There are few data on the association between psychological stress and the risk of inflammatory bowel disease.
In this study, investigators from Denmark examined whether the death of a child was associated with the development and exacerbation of inflammatory bowel disease in bereaved parents.
The team used national registers to identify 21,062 parents who had lost a child under the age of 18 years between 1980 to 1996 (exposed cohort)
A matched cohort of 293,745 parents was selected randomly from the general population (unexposed cohort).
|There was no difference between the groups|
|American Journal of Gastroenterology|
The investigators found that there were 32 inflammatory bowel disease patients in the exposed cohort at study entry. There were 451 prevalent cases in the unexposed cohort.
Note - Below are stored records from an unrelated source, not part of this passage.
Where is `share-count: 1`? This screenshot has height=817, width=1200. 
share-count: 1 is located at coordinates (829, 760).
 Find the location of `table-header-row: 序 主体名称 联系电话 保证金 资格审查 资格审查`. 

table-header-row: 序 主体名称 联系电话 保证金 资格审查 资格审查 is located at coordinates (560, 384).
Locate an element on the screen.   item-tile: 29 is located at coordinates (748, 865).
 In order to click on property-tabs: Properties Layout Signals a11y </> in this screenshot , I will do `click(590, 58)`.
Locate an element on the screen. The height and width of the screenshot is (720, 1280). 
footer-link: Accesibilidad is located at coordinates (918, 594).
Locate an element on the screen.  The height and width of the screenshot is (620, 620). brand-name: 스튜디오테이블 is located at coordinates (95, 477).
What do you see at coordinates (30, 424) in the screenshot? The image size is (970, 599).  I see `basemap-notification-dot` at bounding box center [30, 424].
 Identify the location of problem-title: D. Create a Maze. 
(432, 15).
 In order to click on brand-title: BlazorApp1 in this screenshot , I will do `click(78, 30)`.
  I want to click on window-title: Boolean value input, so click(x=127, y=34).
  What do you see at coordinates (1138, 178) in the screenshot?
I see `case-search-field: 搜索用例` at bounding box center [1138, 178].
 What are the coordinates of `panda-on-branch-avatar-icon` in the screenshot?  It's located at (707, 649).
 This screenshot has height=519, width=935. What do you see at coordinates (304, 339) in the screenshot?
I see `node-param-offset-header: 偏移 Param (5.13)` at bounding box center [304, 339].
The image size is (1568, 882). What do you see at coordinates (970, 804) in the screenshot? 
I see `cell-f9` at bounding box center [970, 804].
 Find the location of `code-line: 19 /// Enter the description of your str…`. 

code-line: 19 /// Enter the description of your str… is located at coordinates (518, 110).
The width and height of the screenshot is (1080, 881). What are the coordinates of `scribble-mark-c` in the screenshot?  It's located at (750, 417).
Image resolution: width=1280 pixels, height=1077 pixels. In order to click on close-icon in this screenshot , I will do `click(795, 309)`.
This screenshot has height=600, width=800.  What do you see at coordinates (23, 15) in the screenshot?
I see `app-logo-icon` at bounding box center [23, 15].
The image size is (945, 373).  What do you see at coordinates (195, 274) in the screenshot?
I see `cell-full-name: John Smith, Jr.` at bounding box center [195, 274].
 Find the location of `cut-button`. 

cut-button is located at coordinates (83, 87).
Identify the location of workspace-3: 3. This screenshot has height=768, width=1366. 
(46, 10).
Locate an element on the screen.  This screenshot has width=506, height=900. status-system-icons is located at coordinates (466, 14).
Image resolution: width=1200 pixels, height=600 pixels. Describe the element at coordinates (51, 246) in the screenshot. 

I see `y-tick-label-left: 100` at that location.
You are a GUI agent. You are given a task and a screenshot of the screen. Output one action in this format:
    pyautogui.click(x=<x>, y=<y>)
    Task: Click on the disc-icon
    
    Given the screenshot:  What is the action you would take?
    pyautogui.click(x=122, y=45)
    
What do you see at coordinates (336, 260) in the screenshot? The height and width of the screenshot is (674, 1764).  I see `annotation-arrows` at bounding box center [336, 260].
They found 20 incident cases of Crohn's disease in the exposed cohort and 281 in the unexposed. In addition, the team found 51 incident cases of ulcerative colitis in the exposed cohort and 715 in the unexposed.
The team calculated that the relative risks of first hospitalization for Crohn's disease and ulcerative colitis were 0.97 and 1.01, respectively.
They did not find any differences in the frequency or duration of hospitalization in the exposed and unexposed patients.
Dr Jiong Li and colleagues concluded, “Our findings do not support an association between psychological stress and the development of inflammatory bowel disease in young-to-middle-aged adults”.